• _TUGAS SINGKAT 1_
Format entri mulai dari baris yang memuat "Where should I click to: Toggle" hingga baris yang memuat "tap(127, 69)", termasuk kedua baris itu, menjadi daftar JSON berisi string, satu string untuk tiap baris. Lewati baris kosong.

• _KUTIPAN DOKUMEN_

• • •

Kemudian pengertian analisis teknikal menurut Husnan (2001:349) adalah : ”Analisis teknikal merupakan upaya untuk memperkirakan harga saham (kondisi Pasar) dengan mengamati perubahan saham tersebut di waktu lalu.”
Analisis yang akan digunakan dalam penelitian ini adalah analisis fundamental. Alasan digunakannya analisis fundamental adalah bahwa saham mewakili nilai perusahaan, tidak hanya nilai intristik suatu saat tapi juga harapan akan kemampuan perusahaan dalam meningkatkan nilai perusahaan di kemudian hari.
Salah satu langkah dalam melakukan analisis fundamental adalah dengan melakukan analisis perusahaan yang dilihat dalam laporan keuangan, untuk dapat memperkirakan kemampuan perusahaan dan laba yang didapat. Informasi yang terdapat dalam laporan keuangan merupakan faktor yang penting dalam menilai suatu saham perusahaan.
Dengan melihat harga saham dari suatu perusahaan para investor dapat menilai secara garis besar kondisi dari setiap perusahaan, karena harga saham mencerminkan nilai perusahaan itu sendiri. Apabila harga saham perusahaan itu naik maka dapat diartikan perusahaan tersebut memiliki kinerja yang baik, namun sebaliknya bila harga saham perusahaan itu turun maka dapat diartikan nilai dari perusahaan itu pun turun.
2.6 Hubungan Keputusan Investasi, Struktur Modal dan Kebijakan Dividen terhadap Nilai Perusahaan.
2.6.1 Hubungan Keputusan Investasi dengan Struktur Modal.
Dalam menentukan pengambilan keputusan modal yang akan digunakan, akan dapat memberikan pengaruh baik pengaruh positif maupun pengaruh negatif bagi perusahaan. Oleh karena itu, dalam mengambil keputusan dibutuhkan penentuan komposisi struktur modal yang ideal bagi perusahaan. Struktur modal merupakan
salah satu bagian penting dalam pengambilan keputusan financial karena berhubungan dengan variable keputusan financial lainnya.

• • •

• _Data yang tercatat_
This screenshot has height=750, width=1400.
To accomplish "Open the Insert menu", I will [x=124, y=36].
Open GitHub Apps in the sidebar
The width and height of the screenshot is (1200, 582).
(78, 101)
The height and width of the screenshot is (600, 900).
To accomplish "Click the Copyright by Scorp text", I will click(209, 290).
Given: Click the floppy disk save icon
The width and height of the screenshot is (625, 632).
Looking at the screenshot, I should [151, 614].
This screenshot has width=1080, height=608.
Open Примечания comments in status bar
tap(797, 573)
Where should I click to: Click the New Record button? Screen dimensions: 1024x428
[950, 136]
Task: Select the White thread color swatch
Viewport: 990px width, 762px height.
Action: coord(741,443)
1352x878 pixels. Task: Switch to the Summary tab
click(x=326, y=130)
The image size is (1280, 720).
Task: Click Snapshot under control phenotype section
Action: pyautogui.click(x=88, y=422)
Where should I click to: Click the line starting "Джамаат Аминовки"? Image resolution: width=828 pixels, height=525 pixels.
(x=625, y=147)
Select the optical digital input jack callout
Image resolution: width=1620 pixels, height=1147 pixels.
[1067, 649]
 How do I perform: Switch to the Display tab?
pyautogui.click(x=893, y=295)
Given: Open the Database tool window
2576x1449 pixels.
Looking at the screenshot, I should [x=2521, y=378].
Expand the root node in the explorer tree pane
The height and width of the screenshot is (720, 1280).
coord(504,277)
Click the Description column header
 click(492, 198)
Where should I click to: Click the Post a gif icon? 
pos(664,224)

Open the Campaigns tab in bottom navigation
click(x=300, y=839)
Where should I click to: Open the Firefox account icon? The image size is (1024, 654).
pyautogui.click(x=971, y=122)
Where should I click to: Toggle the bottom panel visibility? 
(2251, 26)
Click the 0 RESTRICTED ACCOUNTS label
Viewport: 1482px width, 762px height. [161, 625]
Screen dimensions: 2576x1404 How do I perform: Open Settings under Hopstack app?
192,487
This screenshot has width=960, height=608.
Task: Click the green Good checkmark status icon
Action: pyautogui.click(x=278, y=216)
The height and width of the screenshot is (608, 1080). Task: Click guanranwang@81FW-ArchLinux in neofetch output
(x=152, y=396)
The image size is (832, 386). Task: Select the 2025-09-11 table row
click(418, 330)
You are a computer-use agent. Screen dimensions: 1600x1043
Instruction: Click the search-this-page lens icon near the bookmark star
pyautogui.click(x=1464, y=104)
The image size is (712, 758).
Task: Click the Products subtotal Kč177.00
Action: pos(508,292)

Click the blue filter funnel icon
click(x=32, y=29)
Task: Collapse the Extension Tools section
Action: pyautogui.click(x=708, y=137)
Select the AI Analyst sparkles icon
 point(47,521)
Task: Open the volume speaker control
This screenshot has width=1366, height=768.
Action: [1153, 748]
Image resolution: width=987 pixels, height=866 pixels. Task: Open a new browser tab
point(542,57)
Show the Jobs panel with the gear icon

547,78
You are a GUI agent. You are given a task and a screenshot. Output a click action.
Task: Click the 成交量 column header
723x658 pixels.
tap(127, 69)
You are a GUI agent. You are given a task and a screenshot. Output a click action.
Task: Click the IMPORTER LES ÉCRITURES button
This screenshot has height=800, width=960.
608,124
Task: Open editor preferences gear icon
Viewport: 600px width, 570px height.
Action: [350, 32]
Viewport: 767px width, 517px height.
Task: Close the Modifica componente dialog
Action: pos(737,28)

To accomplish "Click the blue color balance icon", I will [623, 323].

• • •

• _TUGAS SINGKAT 2_
Salin ulang seluruh kutipan tentang analisis saham dan nilai perusahaan tanpa mengubah satu kata pun.

• _PENYELESAIAN 1_
[
  "Where should I click to: Toggle the bottom panel visibility? ",
  "(2251, 26)",
  "Click the 0 RESTRICTED ACCOUNTS label",
  "Viewport: 1482px width, 762px height. [161, 625]",
  "Screen dimensions: 2576x1404 How do I perform: Open Settings under Hopstack app?",
  "192,487",
  "This screenshot has width=960, height=608.",
  "Task: Click the green Good checkmark status icon",
  "Action: pyautogui.click(x=278, y=216)",
  "The height and width of the screenshot is (608, 1080). Task: Click guanranwang@81FW-ArchLinux in neofetch output",
  "(x=152, y=396)",
  "The image size is (832, 386). Task: Select the 2025-09-11 table row",
  "click(418, 330)",
  "You are a computer-use agent. Screen dimensions: 1600x1043",
  "Instruction: Click the search-this-page lens icon near the bookmark star",
  "pyautogui.click(x=1464, y=104)",
  "The image size is (712, 758).",
  "Task: Click the Products subtotal Kč177.00",
  "Action: pos(508,292)",
  "Click the blue filter funnel icon",
  "click(x=32, y=29)",
  "Task: Collapse the Extension Tools section",
  "Action: pyautogui.click(x=708, y=137)",
  "Select the AI Analyst sparkles icon",
  " point(47,521)",
  "Task: Open the volume speaker control",
  "This screenshot has width=1366, height=768.",
  "Action: [1153, 748]",
  "Image resolution: width=987 pixels, height=866 pixels. Task: Open a new browser tab",
  "point(542,57)",
  "Show the Jobs panel with the gear icon",
  "547,78",
  "You are a GUI agent. You are given a task and a screenshot. Output a click action.",
  "Task: Click the 成交量 column header",
  "723x658 pixels.",
  "tap(127, 69)"
]

• _PENYELESAIAN 2_
Kemudian pengertian analisis teknikal menurut Husnan (2001:349) adalah : ”Analisis teknikal merupakan upaya untuk memperkirakan harga saham (kondisi Pasar) dengan mengamati perubahan saham tersebut di waktu lalu.”
Analisis yang akan digunakan dalam penelitian ini adalah analisis fundamental. Alasan digunakannya analisis fundamental adalah bahwa saham mewakili nilai perusahaan, tidak hanya nilai intristik suatu saat tapi juga harapan akan kemampuan perusahaan dalam meningkatkan nilai perusahaan di kemudian hari.
Salah satu langkah dalam melakukan analisis fundamental adalah dengan melakukan analisis perusahaan yang dilihat dalam laporan keuangan, untuk dapat memperkirakan kemampuan perusahaan dan laba yang didapat. Informasi yang terdapat dalam laporan keuangan merupakan faktor yang penting dalam menilai suatu saham perusahaan.
Dengan melihat harga saham dari suatu perusahaan para investor dapat menilai secara garis besar kondisi dari setiap perusahaan, karena harga saham mencerminkan nilai perusahaan itu sendiri. Apabila harga saham perusahaan itu naik maka dapat diartikan perusahaan tersebut memiliki kinerja yang baik, namun sebaliknya bila harga saham perusahaan itu turun maka dapat diartikan nilai dari perusahaan itu pun turun.
2.6 Hubungan Keputusan Investasi, Struktur Modal dan Kebijakan Dividen terhadap Nilai Perusahaan.
2.6.1 Hubungan Keputusan Investasi dengan Struktur Modal.
Dalam menentukan pengambilan keputusan modal yang akan digunakan, akan dapat memberikan pengaruh baik pengaruh positif maupun pengaruh negatif bagi perusahaan. Oleh karena itu, dalam mengambil keputusan dibutuhkan penentuan komposisi struktur modal yang ideal bagi perusahaan. Struktur modal merupakan
salah satu bagian penting dalam pengambilan keputusan financial karena berhubungan dengan variable keputusan financial lainnya.